その二人が今、はじめて真に向き合おうとしている。

 

「ここから先は、誰も介入できない。私も、あなたも・・・エリスちゃんも、さやかちゃんも・・・誰も・・・行く事はできない。そこは、唯二人、あの二人だけが行くことのできる、場所だから」

 

 

 

 

 

 

 

 

 

 

 

 

 

 

 

 

 

 

 

そこで、二人は対峙していた。

 

天地魔界にはびこる強豪達を尽く打ち倒して。

 

互いに最強の座を持って、今向き合っていた。

 

他には誰もいない。

 

ここは、二人だけの世界。

 

「ようやく、俺の前に立ったな」

 

一人が言うと、もう一人も答える。

 

「この時を、待ってたぜ」

 

ずっと待ち望んでいた時が、今だった。

 

二人は共に、最強の座を手にしていた。

 

だからこそ、この場所にいる。

 

だが、真の最強は、唯一人・・・。

 

ならば、決めなければならない。

 

今・・・ここで。

 

「「さぁ、始めようか」」

 

そして、伝説の闘いが始まった。

 

 

 

 

 

 

 

 

 

 

 

 

 

 


あとがき

 ようやく・・・祐一の物語としてのデモンバスターズは完結しました。
 たぶん、期待してた人もいるかもしれませんが、祐一と豹雨の闘いは、描きません。

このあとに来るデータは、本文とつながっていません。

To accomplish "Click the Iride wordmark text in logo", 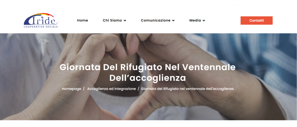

というより・・・描けません・・・。これまでの幾多の戦いで出せるものは出し切ってきたので、それを超えるこの闘いは、もう私の表現力が追いつかないです・・・。なので二人がどんな闘いをして、どんな結末を迎えたのかは、みなさんで想像してみてください。

 さて、これでUltimate本編は終了となります。次回からは後日談的エピソードを外伝として書いていきます。主役はさやかで、おひさしぶりな面子も登場します。
 しかしまぁ・・・そろそろZEROやファンタジアの方も書かないと・・・・・・。